▸ Exercise text
One Jar of Apricot Easy Jam

Recipe 10 minPreparation Time 10 min (plus several hours resting time)Cooking Time
One Jar of Apricot Easy Jam

One Jar of Apricot Easy Jam

10 minPreparation Time 10 min (plus several hours resting time) Cooking Time

About this Recipe

Making jam doesn’t require a ton of fruit or standing over a stove and constantly checking the temperature. If you have a handful of apricots, a little sugar, and a lemon, you’ve got the makings of casual jam. No canning is necessary, because it’s one jar; maybe it will last you through a baguette and a few bowlfuls of yogurt. This is a low-sugar recipe with no added pectin. Lemon juice — more than a jammer might expect to add — makes it bright and helps it set. The process is easy, but it is a slow method (though with very little active cooking time), bringing out the natural pectin and resulting in a lush, rustic texture. Over the course of a day, you alternately macerate and cook the fruit. Let the fruit macerate with the sugar and lemon juice for a few hours, bring the mixture to a boil, cool, cover, macerate (walk the dog, or read a book); repeat; and repeat.

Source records
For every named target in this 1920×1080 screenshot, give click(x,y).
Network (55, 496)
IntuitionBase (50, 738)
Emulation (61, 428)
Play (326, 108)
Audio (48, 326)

▸ Tasks to perform
1. Answer these questions about the apricot jam recipe:
(a) How long is the preparation time?
(b) Why is canning not necessary?
(c) Besides helping the jam set, what does the lemon juice do?
2. Write out a passage from the apricot jam recipe. Begin at the words "Making jam doesn’t" and stop after "repeat; and repeat.".
Work only from the apricot jam recipe.

▸ Results by task
1.
(a) 10 minutes.
(b) Because it's one jar.
(c) It makes the jam bright.

2.
Making jam doesn’t require a ton of fruit or standing over a stove and constantly checking the temperature. If you have a handful of apricots, a little sugar, and a lemon, you’ve got the makings of casual jam. No canning is necessary, because it’s one jar; maybe it will last you through a baguette and a few bowlfuls of yogurt. This is a low-sugar recipe with no added pectin. Lemon juice — more than a jammer might expect to add — makes it bright and helps it set. The process is easy, but it is a slow method (though with very little active cooking time), bringing out the natural pectin and resulting in a lush, rustic texture. Over the course of a day, you alternately macerate and cook the fruit. Let the fruit macerate with the sugar and lemon juice for a few hours, bring the mixture to a boil, cool, cover, macerate (walk the dog, or read a book); repeat; and repeat.